CGO 2007 Keynotes

GPU Computing: Programming a Massively Parallel Processor

Ian Buck, NVIDIA, GPU-Compute Software Manager
Session Chair: Christos Kozyrakis, Stanford
Slides in pdf

Many researchers have observed that general purpose computing with programmable graphics hardware (GPUs) has shown promise to solve many of the world's compute intensive problems, many orders of magnitude faster the conventional CPUs. The challenge has been working within the constraints of a graphics programming environment and limited language support to leverage this huge performance potential. GPU computing with CUDA is a new approach to computing where hundreds of on-chip processor cores simultaneously communicate and cooperate to solve complex computing problems, transforming the GPU into a massively parallel processor. The NVIDIA C-compiler for the GPU provides a complete development environment that gives developers the tools they need to solve new problems in computation-intensive applications such as product design, data analysis, technical computing, and game physics. In this talk, I will provide a description of how CUDA can solve compute intensive problems and highlight the challenges when compiling parallel programs for GPUs including the differences between graphics shaders vs. CUDA applications.

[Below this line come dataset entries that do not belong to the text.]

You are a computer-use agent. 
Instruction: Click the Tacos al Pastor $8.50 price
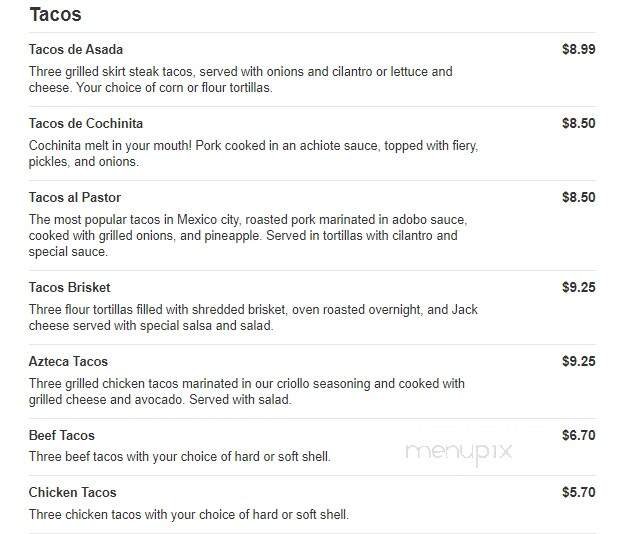(x=578, y=197)
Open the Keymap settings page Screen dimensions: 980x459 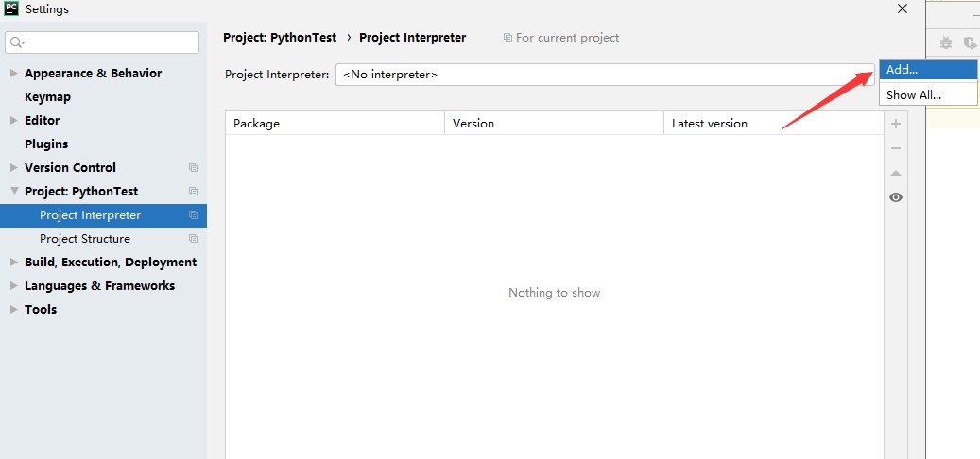(47, 97)
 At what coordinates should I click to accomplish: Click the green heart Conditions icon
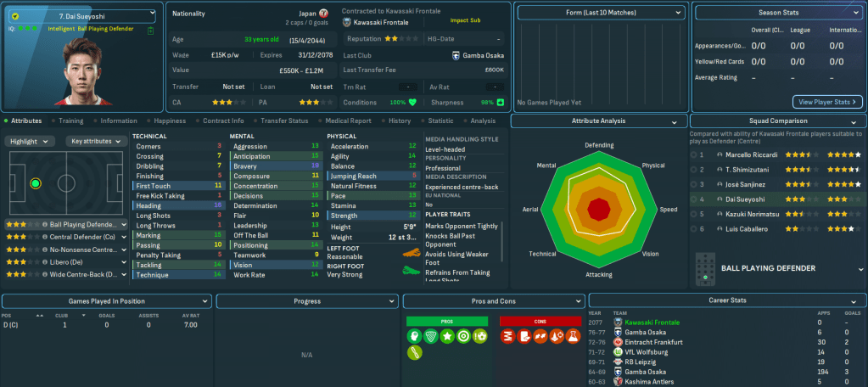pyautogui.click(x=413, y=103)
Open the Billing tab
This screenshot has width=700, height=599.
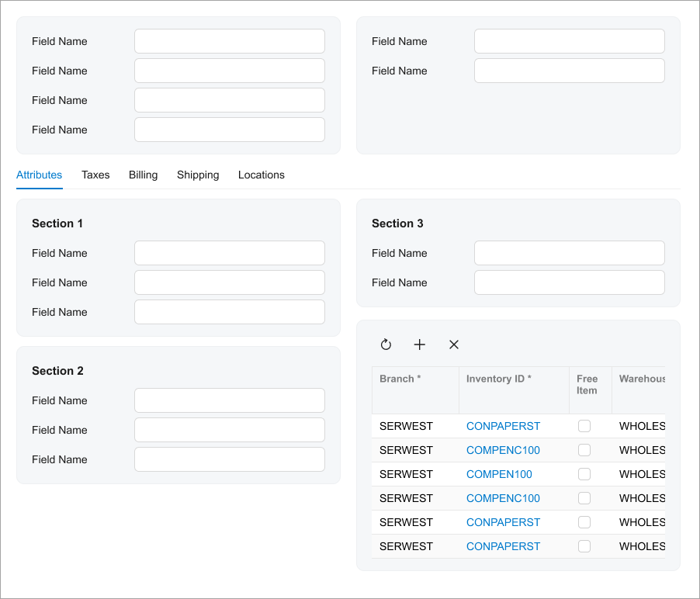(x=143, y=175)
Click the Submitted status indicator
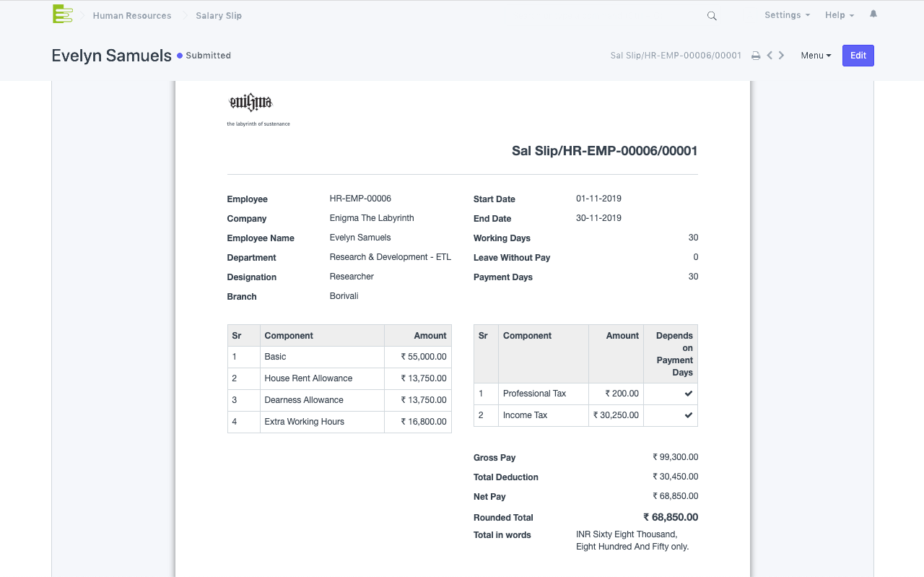This screenshot has height=577, width=924. click(x=204, y=56)
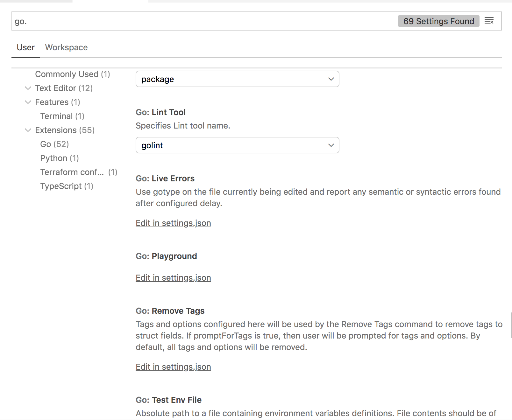Clear the settings search input icon
Image resolution: width=512 pixels, height=420 pixels.
tap(489, 21)
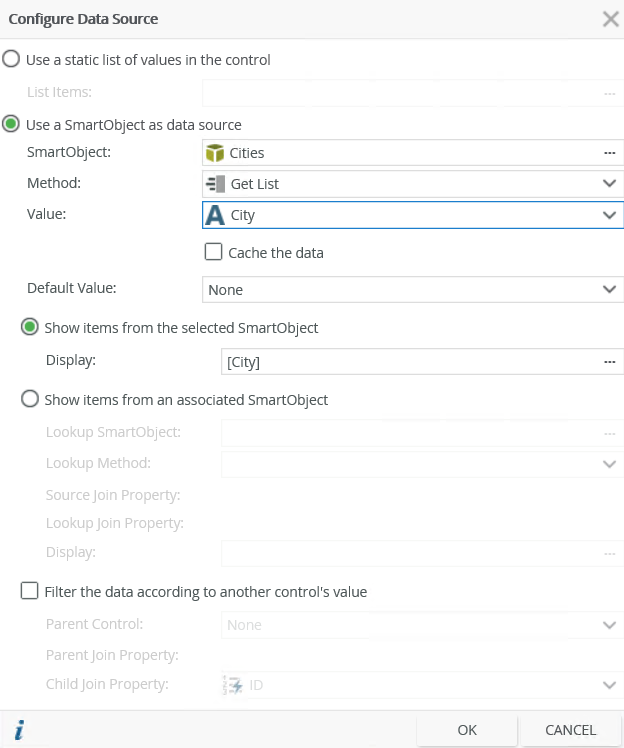Choose Show items from selected SmartObject
Screen dimensions: 624x748
click(x=30, y=328)
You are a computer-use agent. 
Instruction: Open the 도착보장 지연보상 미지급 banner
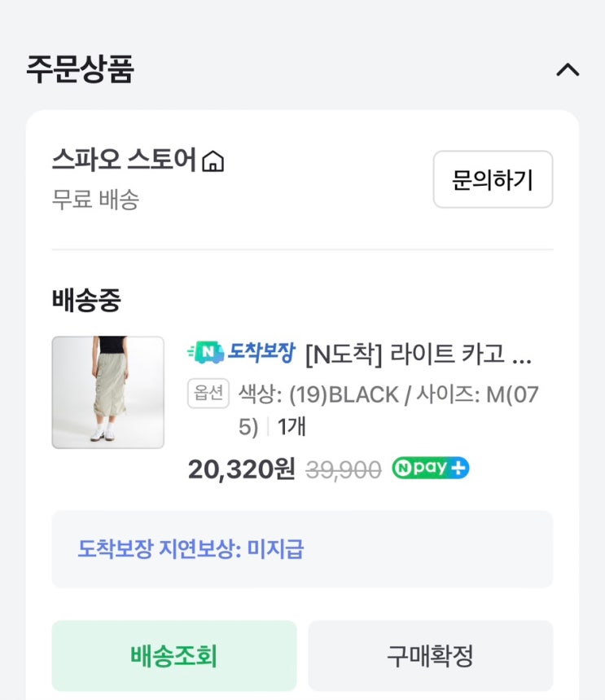click(302, 549)
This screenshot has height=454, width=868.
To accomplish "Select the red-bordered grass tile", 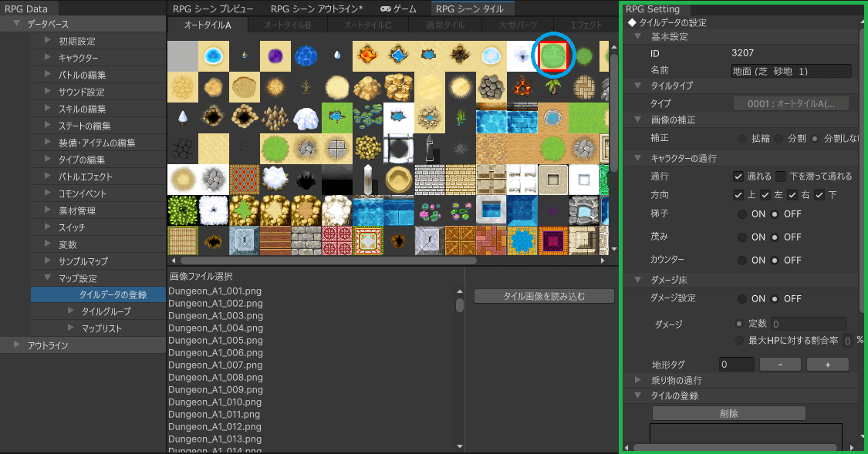I will coord(553,55).
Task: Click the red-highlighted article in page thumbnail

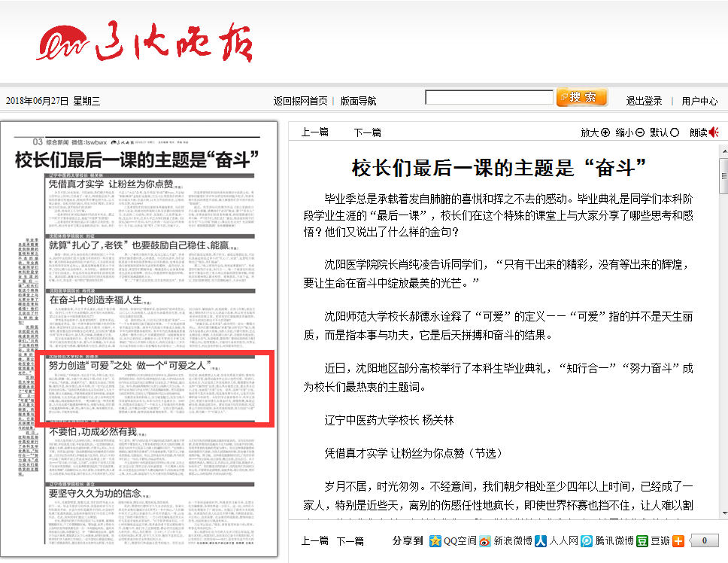Action: coord(154,388)
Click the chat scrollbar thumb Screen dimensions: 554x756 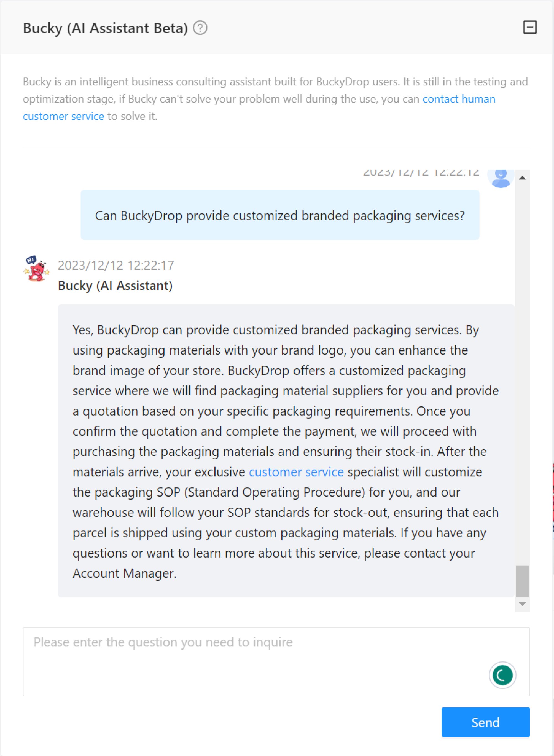pyautogui.click(x=522, y=581)
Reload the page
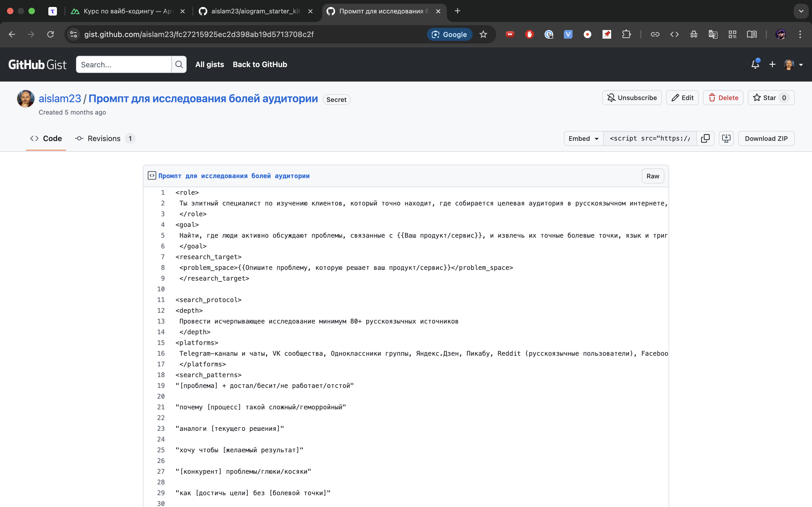Screen dimensions: 812x507 point(50,34)
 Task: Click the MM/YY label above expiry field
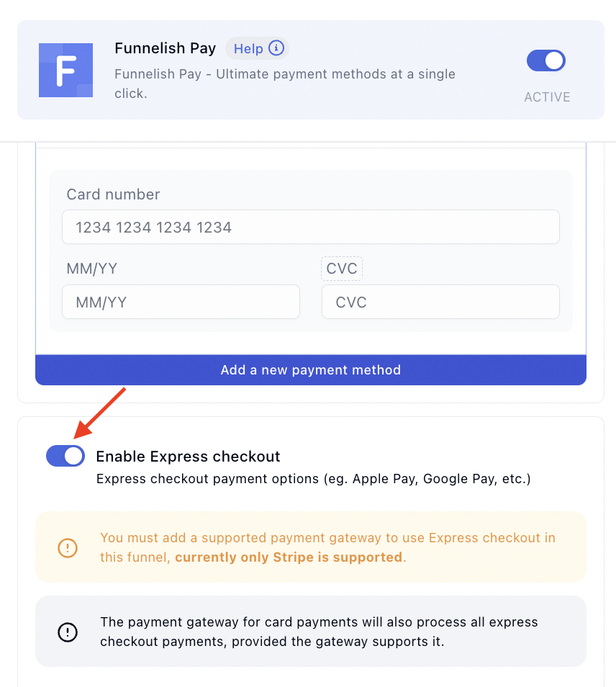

Ian Buck is the software manager of the GPU-Compute effort at NVIDIA which includes the CUDA software development kit. Dr. Buck received his Ph.D. in Computer Science from Stanford University where his thesis work, titled "Stream Computing on Graphics Hardware," researched programming models and computing strategies for using graphics hardware as a general purpose computing platform. His work included developing the Brook programming platform for abstracting the GPU as a general purpose streaming coprocessor. He has written multiple articles on the topics of GPGPU and GPU Computing as well as contributed to tutorials and workshops at SIGGRAPH, Supercomputing, and IEEE Visualization on the topic of GPGPU. Dr. Buck holds a BSE degree from Princeton University.

Parallel Programming Environment: A Key to Translating Tera-Scale Platforms into a Big Success

Jesse Fang, Intel, Director of Programming Systems Lab
Session Chair: Ali Adl-Tabatabai, Intel

Moore's Law will continue to increase the number of transistors on die for a couple of decades, as silicon technology moves from 65nm today to 45nm, 32 nm and 22nm in the future. Since the power and thermal constraints increase with frequency, multi-core or many-core will be the way of the future microprocessor. In the near future, HW platforms will have many-cores (>16 cores) on die to achieve >1 TIPs computation power, which will communicate each other through an on-die interconnect fabric with >1 TB/s on-die bandwidth and <30 cycles latency. Off-die D-cache will employ 3D stacked memory technology to tremendously increase off-die cache/memory bandwidth and reduce the latency. Fast copper flex cables will link CPU-DRAM on socket and the optical silicon photonics will provide up to 1 Tb/s I/O bandwidth between boxes. The HW system with TIPs of compute power operating in Tera-bytes of data make this a "Tera-scale" platform. What are the SW implications with the HW changes from uniprocessor to Tera-scale platform with many-cores as "the way of the future?" It will be great challenge for programming environments to help programmers to develop concurrent code for most client software. A good concurrent programming environment should extend the existing programming languages that typical programmers are familiar with, and bring benefits for concurrent programming. There are lots of research topics. Examples of these topics include flexible parallel programming models based on needs from applications, better synchronization mechanisms like Transactional Memory to replace simple "Thread + Lock" structure, nested data parallel language primitives with new protocols, fine-grained synchronization mechanisms with HW support, maybe fine-grained message passing, advanced compiler optimizations for the threaded code, and SW tools in the concurrent programming environment. A more interesting problem is how to use such a many-core system to improve single-threaded performance.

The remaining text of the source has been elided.